CHICAGO (Reuters) - Wal-Mart Stores Inc (WMT.N) reported better-than-expected U.S. comparable sales on Thursday, as customers stocked up on food and other supplies ahead of hurricanes and online purchases soared, sending its shares up more than 8.5 percent.
The third quarter marked Wal-Mart’s strongest U.S. sales growth since 2009 despite sluggish demand and competition from Amazon.com Inc (AMZN.O) that has hurt brick-and-mortar rivals. The retailer has notched more than three straight years of overall comparable sales growth.
“Momentum in the business is really strong,” Wal-Mart Chief Financial Officer Brett Biggs said on an earnings conference call.
Hurricane-related sales contributed 30 to 50 basis points to overall comparable sales, the world’s largest retailer said, as Hurricanes Harvey and Irma spurred demand for food and grocery items as well as building materials.
“Food delivered its strongest quarterly performance in six years,” Wal-Mart U.S. Chief Executive Greg Foran said.
Wal-Mart has invested in its online business, cut prices and improved its in-store shopping experience by raising worker wages and making stores cleaner and more efficient.
These investments weighed on operating margins and profit, however, which both fell compared to the year-ago quarter.
Online sales soared 50 percent, exceeding growth at other big retailers but coming in below the previous quarter’s 60 percent surge.

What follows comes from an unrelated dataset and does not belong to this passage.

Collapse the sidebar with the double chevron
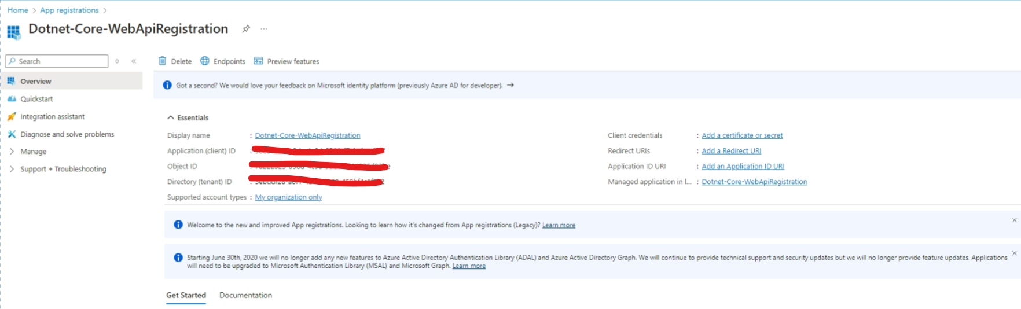The image size is (1021, 309). coord(134,61)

Those sales added 80 basis points to the quarter’s comparable sales gain, boosted by walmart.com, the retailer’s online grocery delivery service and the acquisition of e-commerce startup Jet.com last year.

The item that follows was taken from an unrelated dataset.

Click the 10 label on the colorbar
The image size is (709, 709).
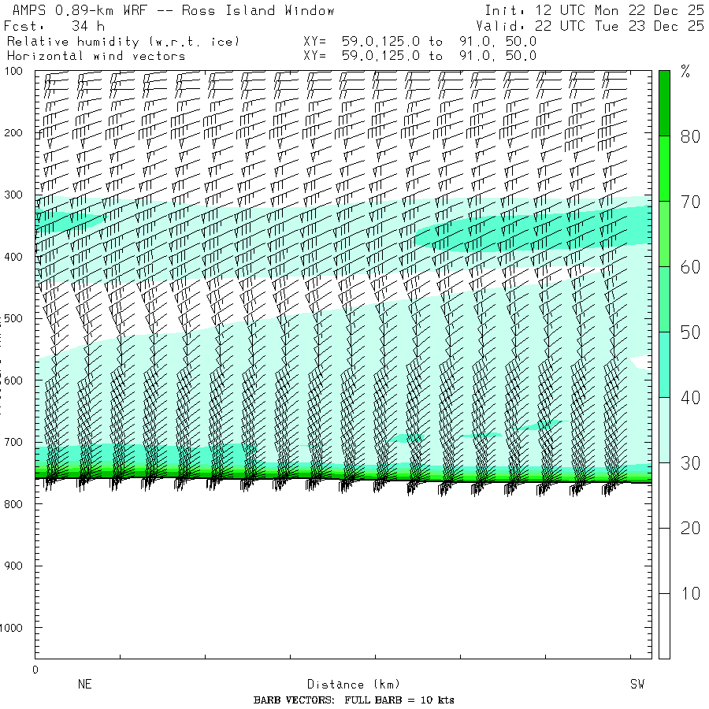pos(690,593)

“Wal-Mart’s online performance continues to validate its substantial investments in this critical channel,” said Moody’s retail analyst Charlie O’Shea.

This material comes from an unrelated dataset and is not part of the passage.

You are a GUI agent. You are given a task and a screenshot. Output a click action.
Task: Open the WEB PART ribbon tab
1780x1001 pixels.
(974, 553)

Wal-Mart forecast strong performance in the key holiday quarter and raised its full-year profit forecast. It now expects earnings per share of $4.38 to $4.46 for the fiscal year versus $4.30 to $4.40 previously.
Rival Target Corp (TGT.N) has also slashed prices and invested in its website and delivery, but has been less successful at translating that into sales and profit growth. Its holiday-quarter profit forecast fell short of analysts’ expectations on Wednesday, sending shares down 10 percent.
The holiday shopping season can account for as much as 40 percent of a retailers’ annual sales. Wal-Mart has said it will double down on incentives and has tripled its online selections.
To compete with Amazon, Wal-Mart will offer free two-day shipping on more than two million products when the order exceeds $35 and discounts for online orders picked up at stores.
Excluding special items, earnings per share were $1 in the quarter ended Oct. 31, exceeding the average analyst estimate of 97 cents, according to Thomson Reuters I/B/E/S.
Operating income fell 6.9 percent, while operating margins slipped to 3.9 percent from 4.4 percent the same period a year earlier.
Sales at U.S. stores open at least a year rose 2.7 percent, excluding fuel price fluctuations, topping expectations for a rise of 1.7 percent, according to Consensus Metrix.
Net income dropped to $1.75 billion from $3.03 billion a year earlier due to a charge related to retiring higher-rate debt and exiting properties in international markets.
Wal-Mart said it was close to settling a years-long foreign-bribery probe and recorded a $283 million accrual charge related to a settlement.
Shares of Wal-Mart were last up 8.4 percent at $97.38. They have risen more than 30 percent so far this year.